Department of Biostatistics, Vanderbilt University Medical Center, Nashville, Tennessee, USA.
Vanderbilt Genetics Institute, Vanderbilt University Medical Center, Nashville, Tennessee, USA.
Stat Med. 2024 Jan 30;43(2):379-394. doi: 10.1002/sim.9967. Epub 2023 Nov 21.
Validation studies are often used to obtain more reliable information in settings with error-prone data. Validated data on a subsample of subjects can be used together with error-prone data on all subjects to improve estimation. In practice, more than one round of data validation may be required, and direct application of standard approaches for combining validation data into analyses may lead to inefficient estimators since the information available from intermediate validation steps is only partially considered or even completely ignored. In this paper, we present two novel extensions of multiple imputation and generalized raking estimators that make full use of all available data. We show through simulations that incorporating information from intermediate steps can lead to substantial gains in efficiency. This work is motivated by and illustrated in a study of contraceptive effectiveness among 83 671 women living with HIV, whose data were originally extracted from electronic medical records, of whom 4732 had their charts reviewed, and a subsequent 1210 also had a telephone interview to validate key study variables.

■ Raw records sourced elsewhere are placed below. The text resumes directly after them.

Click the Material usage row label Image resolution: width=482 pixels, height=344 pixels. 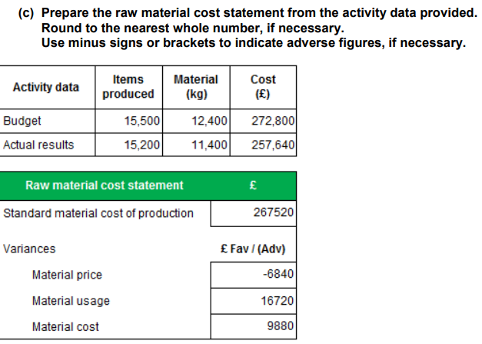(x=71, y=301)
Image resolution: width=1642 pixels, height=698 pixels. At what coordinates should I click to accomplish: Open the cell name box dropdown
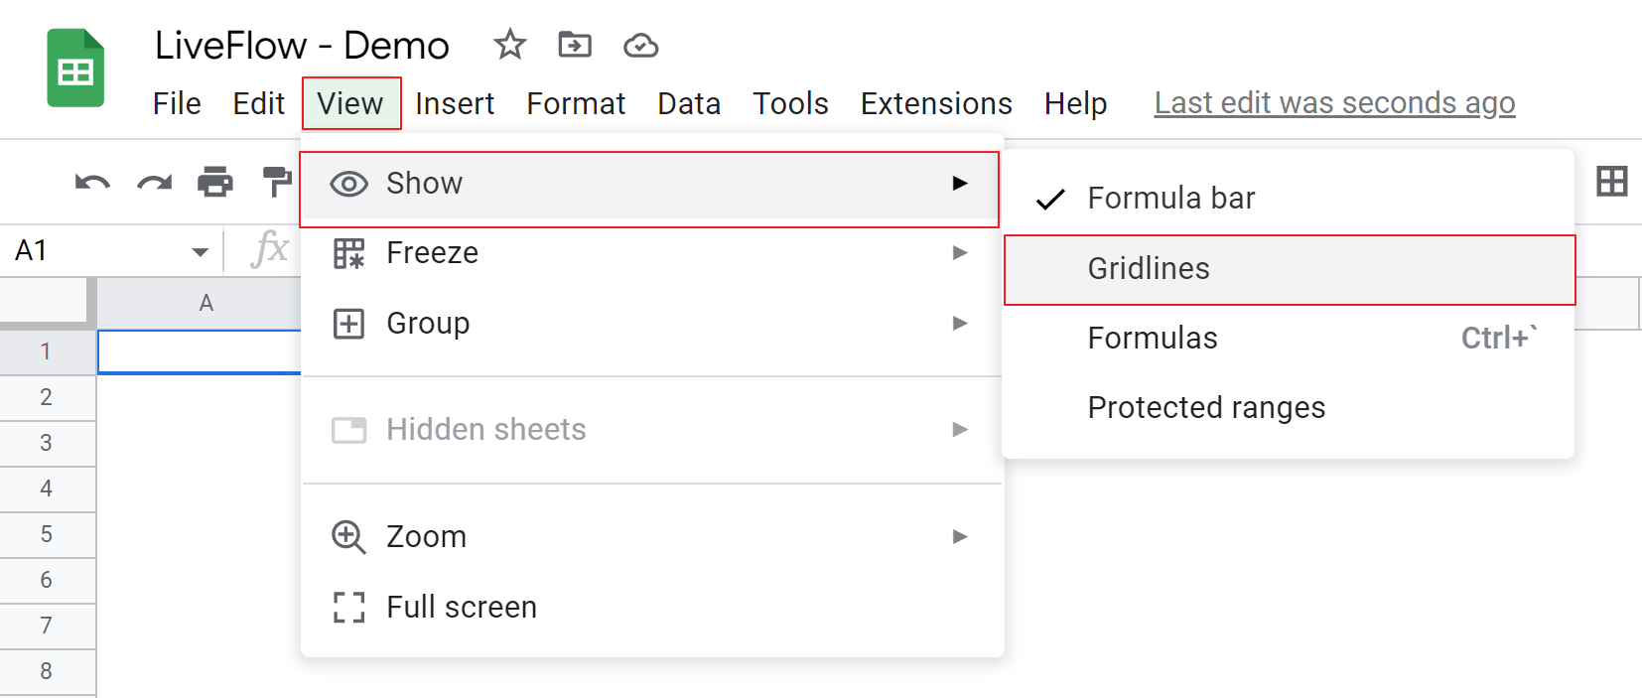coord(200,250)
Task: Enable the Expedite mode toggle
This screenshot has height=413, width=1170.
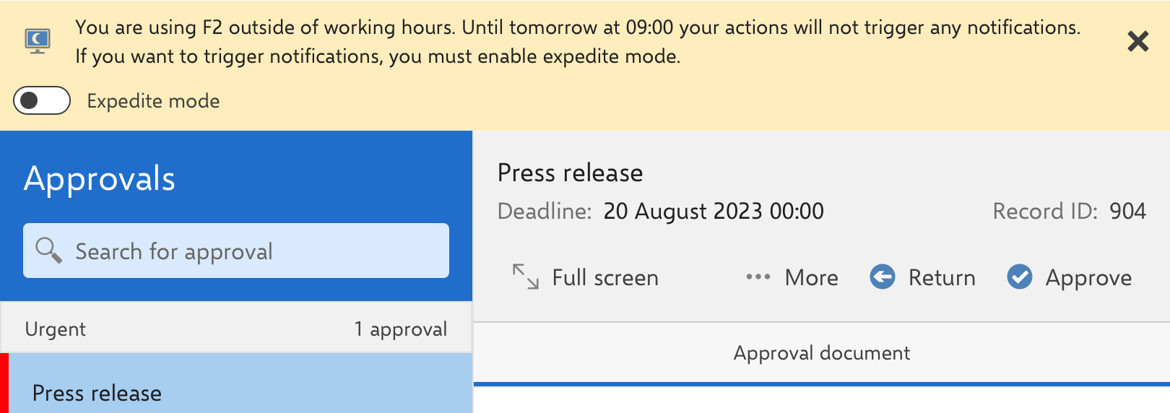Action: point(42,101)
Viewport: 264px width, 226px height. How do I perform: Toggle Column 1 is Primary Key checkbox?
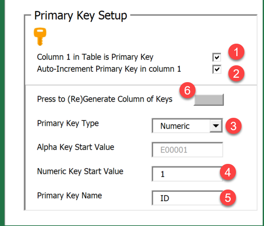tap(217, 57)
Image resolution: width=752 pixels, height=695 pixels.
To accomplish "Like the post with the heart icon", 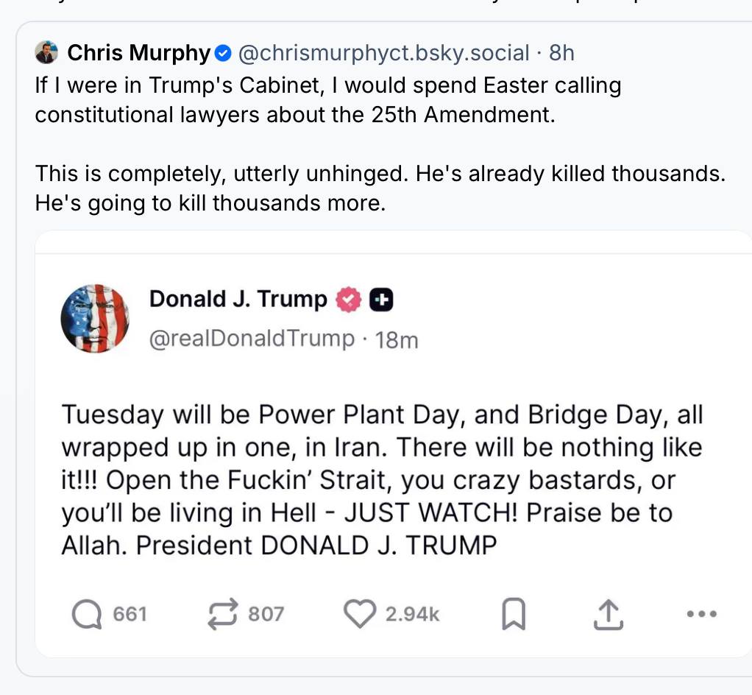I will click(360, 614).
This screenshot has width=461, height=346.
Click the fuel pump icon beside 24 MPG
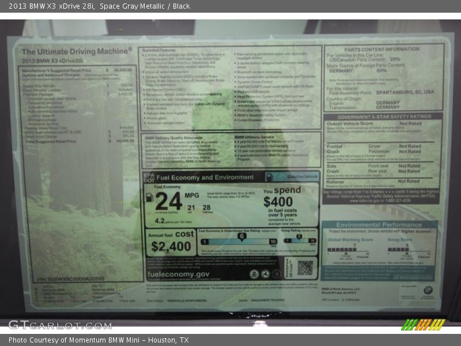click(x=150, y=197)
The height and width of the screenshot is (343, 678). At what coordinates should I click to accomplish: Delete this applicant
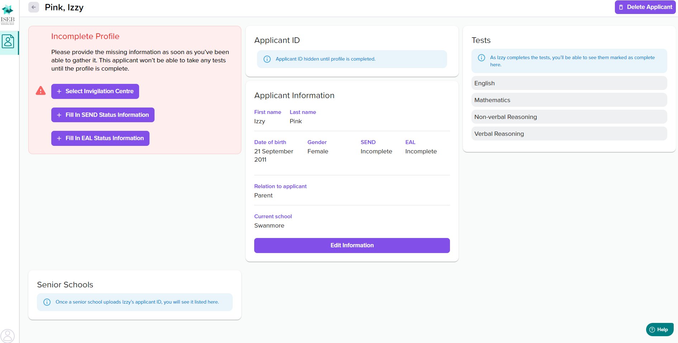pos(645,7)
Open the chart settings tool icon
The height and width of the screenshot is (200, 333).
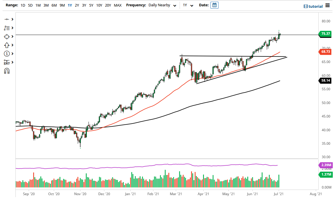pos(7,62)
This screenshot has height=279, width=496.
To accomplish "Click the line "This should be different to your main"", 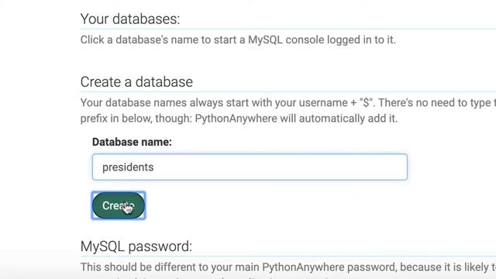I will (x=288, y=267).
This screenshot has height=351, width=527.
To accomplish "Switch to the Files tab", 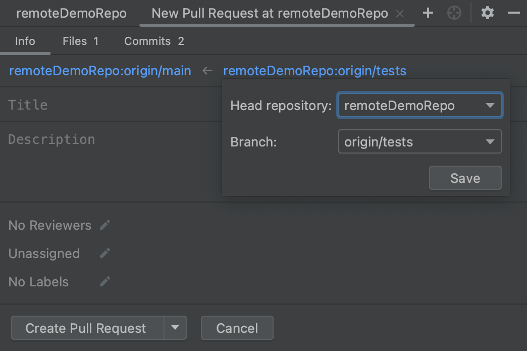I will pos(80,41).
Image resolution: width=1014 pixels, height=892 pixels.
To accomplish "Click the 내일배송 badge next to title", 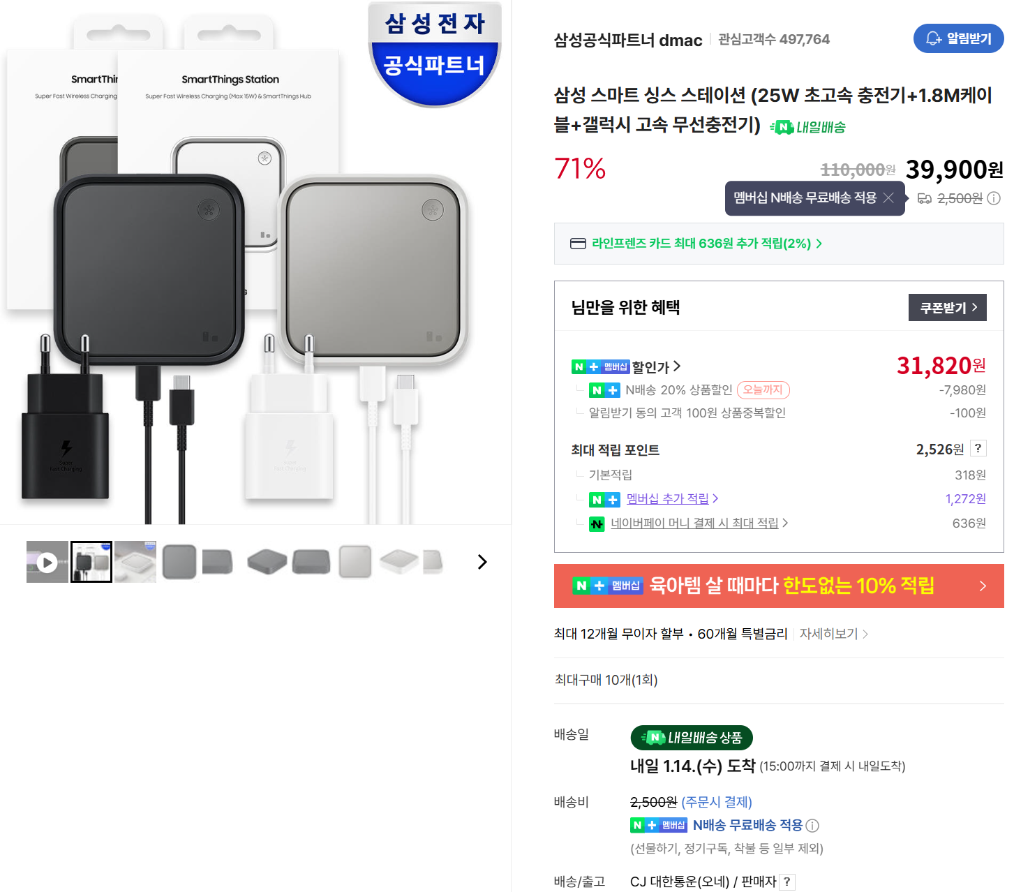I will [807, 127].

验证研究通常用于在存在易错数据的环境中获取更可靠的信息。可以将经过验证的子样本数据与所有对象的易错数据结合起来,以改善估计结果。在实践中,可能需要进行多轮数据验证,并且直接将验证数据应用于分析的标准方法可能会导致效率低下的估计值,因为中间验证步骤中提供的信息仅被部分考虑,甚至完全被忽略。在本文中,我们提出了两种新的多重插补和广义耙式估计的扩展方法,它们充分利用了所有可用数据。通过模拟研究表明,结合中间步骤的信息可以显著提高效率。这项工作的动机是并通过对 83671 名艾滋病毒感染者的避孕效果研究进行了说明,这些数据最初是从电子病历中提取的,其中有 4732 名患者的病历被审查,随后有 1210 名患者还接受了电话访谈以验证关键的研究变量。